Add the Tofino model source code as a package in the open P4Studio by fruffy · Pull Request #65 · p4lang/open-p4studio

fruffy · 2025-02-03T22:01:03Z

Compile on Ubuntu 20.04 and 22.04.
Use the generated binary instead of the available binary.
Add an option to disable model building and just use the latest binary.
Polish (Remove unnecessary code)

jafingerhut · 2025-02-03T23:00:12Z

"Files changed 5000+" Now there is a thing you don't see in a Github PR every day :-)

jafingerhut · 2025-02-04T13:22:24Z

pkgsrc/switch-p4-16/api/common/pal.cpp

+    //            __LINE__,
+    //            port_handle,
+    //            port_lane_list,
+    //            status);


Do you want to merge this PR with this code commented out? Or perhaps wrap them all in an #ifdef SOME_NEW_SYMBOL_NAME with the same symbol name as each other, to make them easier to grep and find later when someone wants to update all of these calls? I guess marking them all with an identical unique string in a comment works for that, too.

I will remove these changes later. But I need them to build on Ubuntu 24.04, which is the distribution I am currently using.

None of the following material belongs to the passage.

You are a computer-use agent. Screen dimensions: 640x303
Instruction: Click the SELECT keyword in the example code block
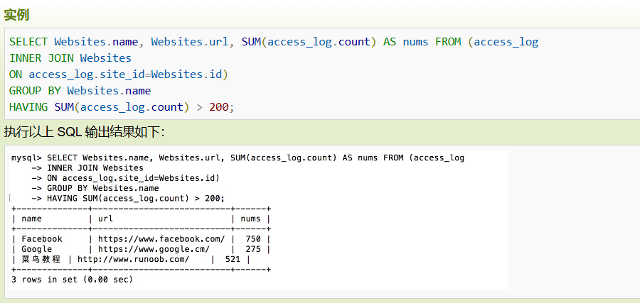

The problem is that this code doesn't compile with newer version of GCC/CLang, which enforce the C++ standard correctly.

fruffy · 2025-02-18T01:31:28Z

@jafingerhut Since you have been on a license hunt recently I wanted to point out that the model also uses pcap: https://github.com/p4lang/open-p4studio/blob/prathima/include_bf_model/pkgsrc/tofino-model/runner/bmi_interface.c#L24

Although I think the usage is fairly limited, I only see one file. And I do not know how important that file is.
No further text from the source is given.